### Rows
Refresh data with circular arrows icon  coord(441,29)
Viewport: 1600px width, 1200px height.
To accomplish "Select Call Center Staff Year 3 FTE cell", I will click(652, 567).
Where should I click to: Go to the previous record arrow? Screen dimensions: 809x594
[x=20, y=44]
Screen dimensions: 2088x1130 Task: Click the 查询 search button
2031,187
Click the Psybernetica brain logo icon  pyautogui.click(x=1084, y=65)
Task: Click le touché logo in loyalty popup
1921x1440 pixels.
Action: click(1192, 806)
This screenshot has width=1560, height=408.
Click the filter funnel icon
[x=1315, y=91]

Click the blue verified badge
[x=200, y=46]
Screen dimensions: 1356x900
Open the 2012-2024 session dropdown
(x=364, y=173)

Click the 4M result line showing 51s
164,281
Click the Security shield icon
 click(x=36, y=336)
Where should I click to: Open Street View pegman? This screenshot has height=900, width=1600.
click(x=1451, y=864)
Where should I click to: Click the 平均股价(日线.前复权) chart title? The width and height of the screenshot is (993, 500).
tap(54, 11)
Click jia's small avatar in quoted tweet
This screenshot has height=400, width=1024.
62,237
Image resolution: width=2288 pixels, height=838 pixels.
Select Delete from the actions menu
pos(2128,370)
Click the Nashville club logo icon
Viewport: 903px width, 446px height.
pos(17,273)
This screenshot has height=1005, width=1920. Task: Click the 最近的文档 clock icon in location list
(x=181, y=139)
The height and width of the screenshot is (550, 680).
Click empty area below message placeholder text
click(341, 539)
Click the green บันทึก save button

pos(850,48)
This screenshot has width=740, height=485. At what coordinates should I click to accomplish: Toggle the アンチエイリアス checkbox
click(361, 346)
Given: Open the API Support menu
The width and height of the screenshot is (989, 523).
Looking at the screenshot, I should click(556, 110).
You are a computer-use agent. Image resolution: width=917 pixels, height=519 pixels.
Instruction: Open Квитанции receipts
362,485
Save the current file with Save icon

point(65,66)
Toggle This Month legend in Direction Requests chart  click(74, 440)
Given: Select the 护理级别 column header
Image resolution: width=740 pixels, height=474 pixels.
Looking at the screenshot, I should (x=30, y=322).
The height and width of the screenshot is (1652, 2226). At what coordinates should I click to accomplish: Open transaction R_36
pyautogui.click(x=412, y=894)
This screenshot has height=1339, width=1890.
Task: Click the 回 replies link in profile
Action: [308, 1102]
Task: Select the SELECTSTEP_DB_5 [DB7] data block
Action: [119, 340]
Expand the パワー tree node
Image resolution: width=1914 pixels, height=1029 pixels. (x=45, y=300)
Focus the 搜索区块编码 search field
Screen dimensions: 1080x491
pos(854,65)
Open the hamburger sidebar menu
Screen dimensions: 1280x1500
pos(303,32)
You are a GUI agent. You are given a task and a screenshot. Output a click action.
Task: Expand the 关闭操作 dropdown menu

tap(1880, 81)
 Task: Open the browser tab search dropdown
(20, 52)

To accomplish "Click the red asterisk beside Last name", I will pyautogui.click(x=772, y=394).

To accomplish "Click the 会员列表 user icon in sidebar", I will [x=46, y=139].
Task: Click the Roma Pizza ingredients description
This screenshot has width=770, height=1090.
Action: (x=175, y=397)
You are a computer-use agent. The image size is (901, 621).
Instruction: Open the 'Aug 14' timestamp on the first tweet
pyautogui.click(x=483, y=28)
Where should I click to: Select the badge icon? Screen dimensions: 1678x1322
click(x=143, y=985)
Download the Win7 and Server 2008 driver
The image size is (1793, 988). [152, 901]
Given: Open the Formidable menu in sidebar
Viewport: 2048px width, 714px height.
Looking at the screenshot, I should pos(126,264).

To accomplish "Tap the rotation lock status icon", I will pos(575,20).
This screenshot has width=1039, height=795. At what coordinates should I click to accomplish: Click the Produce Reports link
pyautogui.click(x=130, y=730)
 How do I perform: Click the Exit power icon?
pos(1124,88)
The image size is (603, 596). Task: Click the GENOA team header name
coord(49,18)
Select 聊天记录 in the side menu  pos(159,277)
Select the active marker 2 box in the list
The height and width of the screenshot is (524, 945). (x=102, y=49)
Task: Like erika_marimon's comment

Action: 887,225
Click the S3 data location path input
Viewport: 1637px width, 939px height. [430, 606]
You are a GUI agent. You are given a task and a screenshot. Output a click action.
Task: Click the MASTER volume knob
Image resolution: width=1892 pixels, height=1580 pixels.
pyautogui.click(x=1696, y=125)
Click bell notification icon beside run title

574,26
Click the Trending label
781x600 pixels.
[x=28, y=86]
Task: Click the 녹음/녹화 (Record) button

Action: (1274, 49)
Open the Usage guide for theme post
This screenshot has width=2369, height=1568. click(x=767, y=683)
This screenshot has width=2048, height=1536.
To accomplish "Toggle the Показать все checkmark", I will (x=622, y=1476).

### Goal of the exercise
List every line of the items above that contains the string "pixels", matching case exactly.

### Solution to the exercise
1921x1440 pixels.
Image resolution: width=2288 pixels, height=838 pixels.
You are a computer-use agent. Image resolution: width=917 pixels, height=519 pixels.
Image resolution: width=740 pixels, height=474 pixels.
Image resolution: width=1914 pixels, height=1029 pixels. (x=45, y=300)
Image resolution: width=1892 pixels, height=1580 pixels.
781x600 pixels.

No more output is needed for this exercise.